While distinguishing the decision in Sana Musa Sugar Company's case (1959-II-LLJ-388) the Supreme Court further held as follows at p 684 :
"In that case the dismissal of the employee takes effect from the date of the award and so until then the relation of employer and employee continues in law and in fact, in the present case an inquiry has been held which is said to be detective in one respect and dismissal has been ordered. The respondent had however to justify the order of dismissal before the Labour Court in view of the defect in the inquiry. It has succeeded in doing so and therefore the approval of the Labour Court will relate back to the date on which the respondent passed the order of dismissal. The contention of the appellant therefore that dismissal in this case should take effect from the date from which the Labour Court's award came into operation must fail."

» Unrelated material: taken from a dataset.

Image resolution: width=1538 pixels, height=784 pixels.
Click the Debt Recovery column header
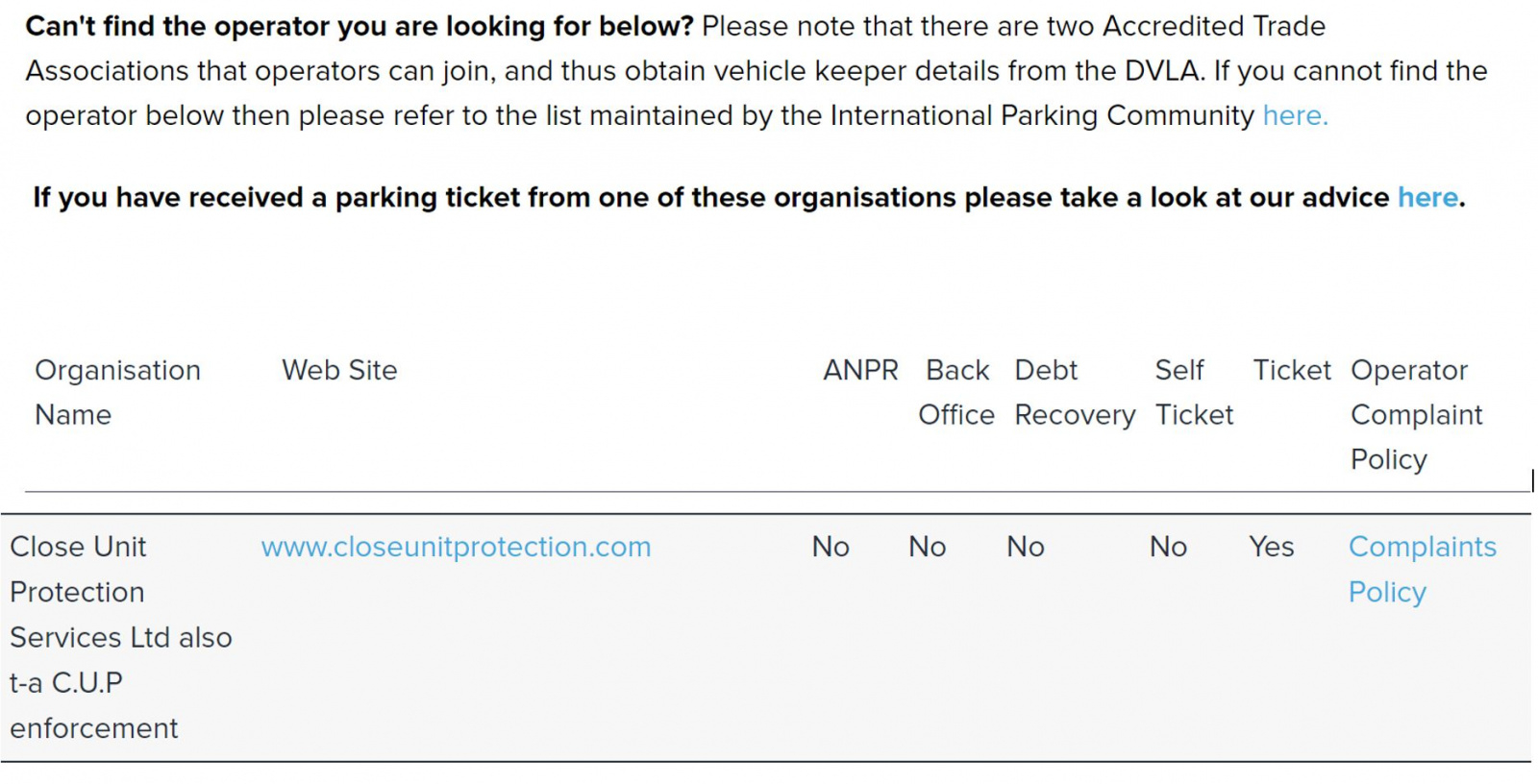(x=1075, y=392)
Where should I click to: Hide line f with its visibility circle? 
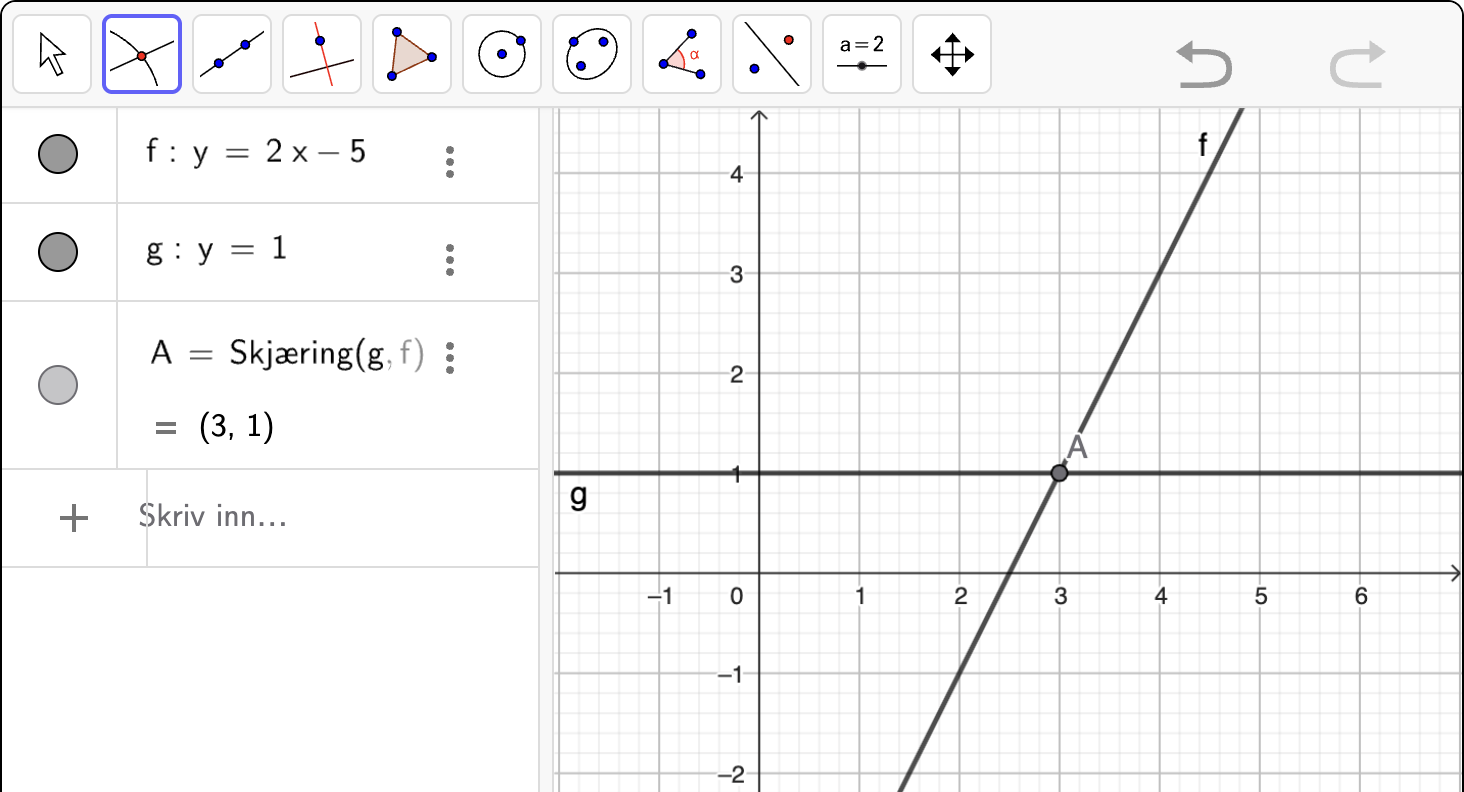[x=58, y=154]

17. In D.C. Roy v. Presiding Officer 1976 3 SCC 693, the Supreme Court held that though the Labour Court found that the inquiry was defective as it infringed the principles of natural justice, it came to the conclusion after considering the evidence adduced before it, that the dismissal was justified. The award of the Labour Court there would relate back to the date when the order of dismissal was passed on the termination of the domestic inquiry. The Supreme Court made a distinction between an inquiry conducted without complying with the principles of natural justice and a situation where there was total absence of any inquiry for determinating whether the theory of 'relation-back' has any application. The principles stated in the above decisions were approved in Gujarat Steel Tubes Ltd. v. Mazdoor Sabha (supra) by the Supreme Court in the following words :
"The jurisprudential difference between a void order, which by a subsequent judicial resuscitation comes into being de novo, and an order, which may suffer from some defects but is not still-born or void and all that is needed in the law to make it good is a subsequent approval by a Tribunal which is granted, cannot be obfuscated."
18. Learned counsel further referred to the decision in Desh Raj Gupta v. Industrial Tribunal IV, U.P. (1991-I-LLJ-120) for the proposition that the dismissal cannot relate back to the date of illegal order of the employer. The Supreme Court in Desh Raj Gupta's case did not consider the question of distinction made by the decision in Gujarat Steel Tubes Ltd.(supra) between defective enquiry and void enquiry.
19. In the instant case domestic enquiry was conducted. However, it was found by the Labour Court in its preliminary order dated January 9, 1980 that the enquiry was defective and also ordered reinstatement as per the award after taking evidence.
20. Now that we have set aside the award and judgment of the learned single Judge, the dismissal will relate back to the date of dismissal ordered by the management. In holding so we have also taken note of the fact that the 2nd respondent has declined the offer of appointment and that pending the O.P. the 2nd respondent has been paid a sum of Rs. 77,500/- towards backwages out of his total claim of Rs. 1,20,116/-. He has since attained superannuation on July 31, 1978. Taking into account all the facts and circumstances of the case we do not consider that the 2nd respondent must be deemed to be dismissed only from the date of the award. However, we make it clear that the amount paid to the 2nd respondent viz. Rs. 77,500/- shall not be recovered by virtue of our judgment.
For all these reasons we allow the appeal with the above direction.